No âmbito da solidariedade, que precisa ser prevista em lei ou resultar da vontade das partes, a Resolução reconhece a responsabilidade solidária entre patrocinador, pesquisador e instituição. Essa disposição possibilita ao participante de pesquisa escolher contra quem demandar, sem prejuízo da possibilidade de o demandado buscar, por meio de ação regressiva, a reparação daquele que, conforme o contrato, seja o responsável específico pela obrigação.

Ao analisar a solidariedade entre os agentes de pesquisa, observamos que ela se alinha com a função da responsabilidade civil. Independentemente do agente responsável pelo dano, seja por ato direto ou indireto, a solidariedade é estabelecida para em tese facilitar a reparação contra o risco de insolvência de qualquer um dos responsáveis.
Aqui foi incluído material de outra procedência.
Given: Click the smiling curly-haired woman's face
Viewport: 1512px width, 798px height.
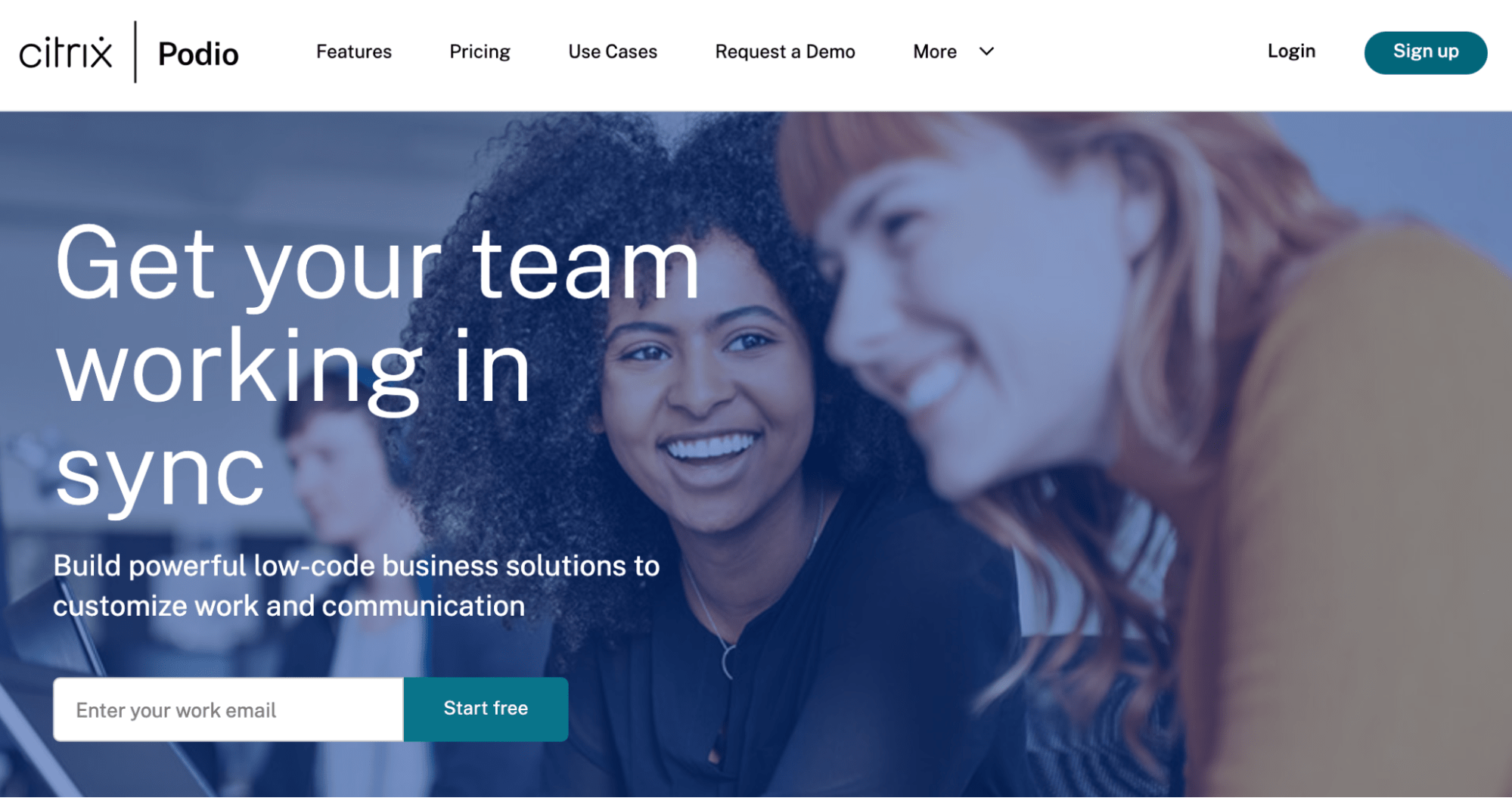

O contrato, no contexto da pesquisa clínica, assume uma importância significativa. Ele permite que as partes estabeleçam claramente a forma e o grau de responsabilidade perante possíveis demandas, sendo comum o patrocinador concordar em assumir a responsabilidade sobre pedidos de indenização decorrentes de lesões causadas durante o estudo clínico.

A importância do contrato como instrumento regulatório não pode ser subestimada. Ele não apenas define obrigações e responsabilidades, mas também permite a inclusão de cláusulas que assegurem a equidade nas relações. A solidariedade entre os agentes, embora não legalmente imposta, demonstra sua eficácia prática, oferecendo opções claras aos participantes em busca de reparação.

Assim, a responsabilidade na pesquisa clínica é uma narrativa complexa, onde resoluções normativas e contratos convergem para garantir não apenas avanços científicos, mas também assegurando a proteção dos direitos dos participantes.